Tuesday, January 1, 2008

Crime and the County does not pay

a.) Why is the defendant in a drug rehab center when he is charged with attempted capital murder?

b.) Why does the State expect the County to foot the bill?

c.) Why don't they charge the defendant with the bill? Other than the not unreasonable assumption he can't?

County disputes $20,000 in bills
By Larry Stroud: Guard Associated Editor

ASH FLAT — Sharp County officials feel the county is being unfairly charged with medical and ambulance bills stemming from the accidental shooting of a man by a state trooper almost a year ago, County Judge Larry Brown said.

James Naldo Arnold, a former Sharp County resident who was a fugitive from Illinois at the time of the incident, was shot by Arkansas State Police Special Agent Wendall Jines as the two struggled while Jines was attempting to serve the Illinois warrant.

The incident occurred Feb. 9 near Highland, where Jines had received information that Arnold could be inside a mobile home on Game Reserve Road. While Jines was at the door talking with an occupant of the home, he heard a vehicle start behind it.

Moving in that direction, he saw a truck being driven by Arnold, identified himself as a police officer and ordered Arnold to stop. Arnold continued to drive toward Jines, who jumped out of the way and fired his service pistol three times in an attempt to stop the truck.

The shots deflated two tires on the truck.

As Arnold drove off, Jines followed in his patrol car until Arnold wrecked the truck on McCormick Road. Arnold then kicked out the driver’s door window of the truck and crawled out.
A struggle ensued, during which Jines’ pistol unintentionally discharged, wounding Arnold.
Arnold, then 38, was wanted by Iroquois County, Ill., authorities on drug charges and failure to appear, according to police reports.

After Arnold spent about three days in White River Medical Center, he was charged in Sharp County Circuit Court with attempted capital murder and felony fleeing. He was charged as a habitual offender, meaning that penalties, if he is convicted, will be enhanced.

The hospital bill totaled $18,692. Other bills include $1,003 owed to Spring River Ambulance Service and $599 to North Arkansas Radiology.

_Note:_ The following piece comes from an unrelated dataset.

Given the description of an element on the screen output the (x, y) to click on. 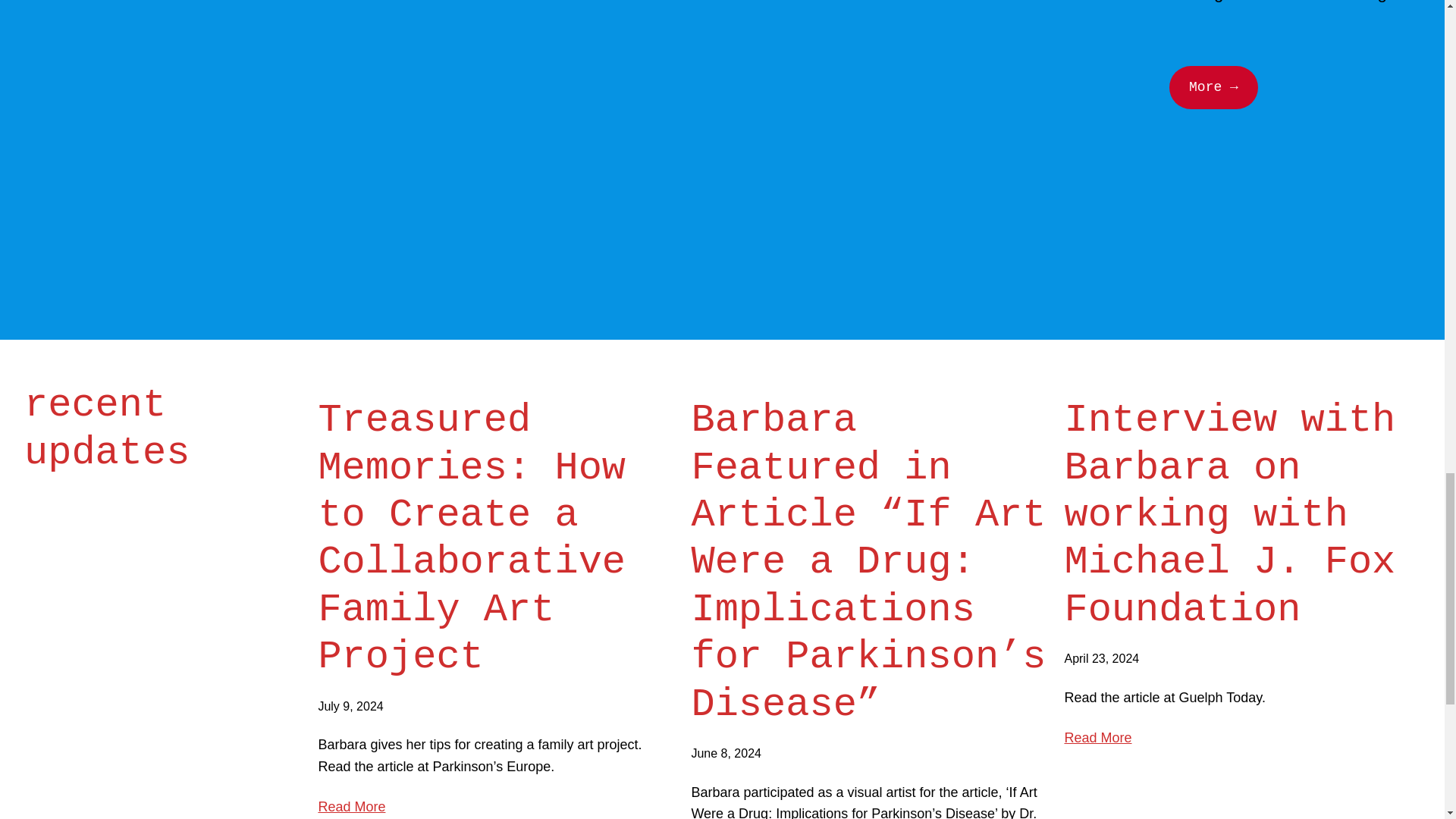
Read More (351, 807)
Read More (1097, 738)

Sheriff Dale Weaver said the county’s role in the arrest was merely to send backup officers to the scene, and a county officer rode with Arnold to the hospital.
“I don’t blame the hospital for wanting their money,” he said.

However, he and Brown contend that either the state of Arkansas or state of Illinois should pay the bills.

Weaver said the Arkansas Claims Commission recently rejected the county’s request to have the state pay the bills. County Attorney Larry Kissee is looking into appealing that decision, or at least part of it, Weaver said.

Brown said the county will continue to appeal as far as possible, while also checking to see if Illinois would pay the bills, since the arrest stemmed from the Illinois warrant.

Arnold has a history of conflict with authorities in Sharp County. He led police on a Labor Day 2004 pursuit that resulted in three wrecked police cars. In that incident, Arnold was listed by authorities as a fugitive when an officer spotted him driving a Ford Mustang.

He led officers on a chase from Ash Flat to Cherokee Village, where a state trooper’s car was heavily damaged, a county police car totaled and another county car damaged when the vehicles hit a street that had been chipped and sealed, leaving loose gravels on top.

The Mustang was later found abandoned in Cherokee Village with undercarriage damage and flat tires. Arnold had escaped on foot.

He was captured asleep in a pickup in Ozark Acres a few days later and charged with felony fleeing in addition to felonies in connection with an alleged methamphetamine lab found at his residence.

He was also wanted on a warrant from Illinois when the 2004 pursuit occurred.

In early 2005, he was sentenced to four years in state prison. Court documents also show that he was sentenced to three years in prison in March of 1998 in regard to drug-related and aggravated assault charges.

Arnold is currently in a drug rehabilitation facility in Little Rock, Weaver said.